Authority of Mayor in Relation to the Industrial Development Board

Summary: 
MTAS was asked whether the Mayor has any authority conferred upon him by the City Code in relation to the Industrial Development Board.


Recently you called me with several questions concerning the Industrial Development Board in your City. One of your concerns was whether the Mayor had any authority conferred upon him by the City Code in relation to the Board. In short the answer is no. Section 1-201 of the Code of the City empowers the Mayor to generally supervise all business of the City. The Industrial Development Board of the City is a independent entity governed pursuant to T.C.A. 7-53-101 et seq. This Act, commonly known as the Industrial Development Act, is extremely detailed and allows for the incorporation of an Industrial Development Corporation upon approval of a resolution by the governing body of the municipality involved and application to the Secretary of State for such incorporation under §7-53-201. Upon incorporation §7-53-301 mandates the creation of a board of directors of not less than seven members to run the corporation. This section also decrees that none of the directors shall be officers or employees of the municipality and that they shall be elected by the governing body of the municipality to staggered terms.

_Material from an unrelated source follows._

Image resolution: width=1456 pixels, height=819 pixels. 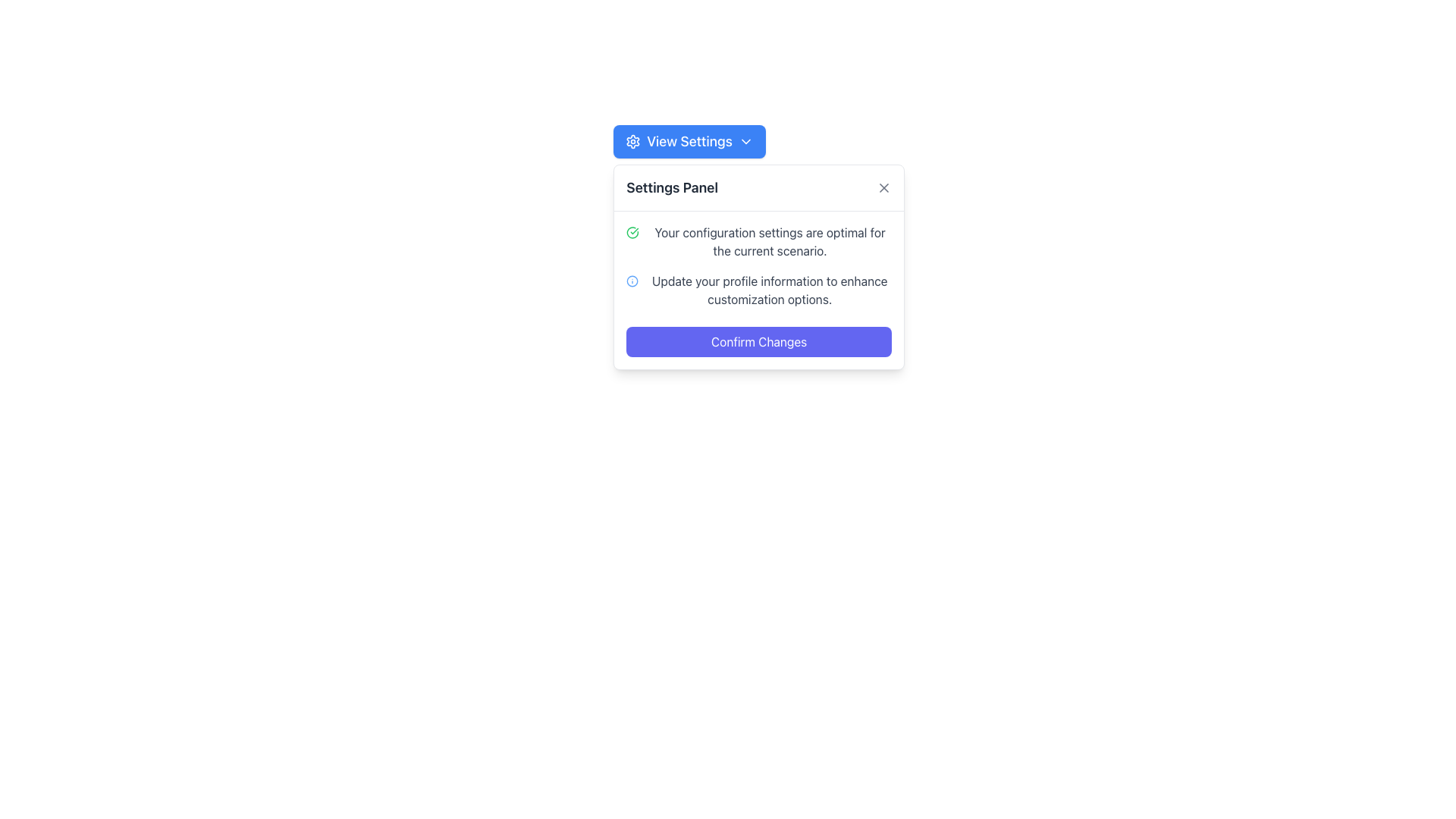 What do you see at coordinates (633, 141) in the screenshot?
I see `the settings icon located on the left end of the 'View Settings' button` at bounding box center [633, 141].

At no place within the Act is any manner of direct municipal control or supervision contemplated. Dissolution of the Board is allowed under Section 7-53-103 but only upon resolution of the Board itself, not any other entity. Indeed the language of this Act is very similar to the Municipal Electric Plant Act of 1935 and I suspect that it was the model for the Industrial Development Act. That Act also allowed for the setting up of a similar independent board to run local utilities. It is fairly clear from a reading of the plain language of these statutes that the Legislature intended these boards to operate in an independent capacity free from municipal oversight. In the face of such clear legislative intent it would be wrong to infer that the City Code thus empowered the Mayor to exercise any supervision over the Industrial Board. As stated in the old but still valid case of City of Memphis v. Memphis Water Co., 52 Tenn. 495 (Tenn. 1871); "[T]he modification, repeal or revocation of the powers of a municipal corporation may be directed either expressly or by necessary implication of subsequent legislation." In this situation the Act clearly implies the legislative intent to divorce the industrial boards from municipal oversight and control.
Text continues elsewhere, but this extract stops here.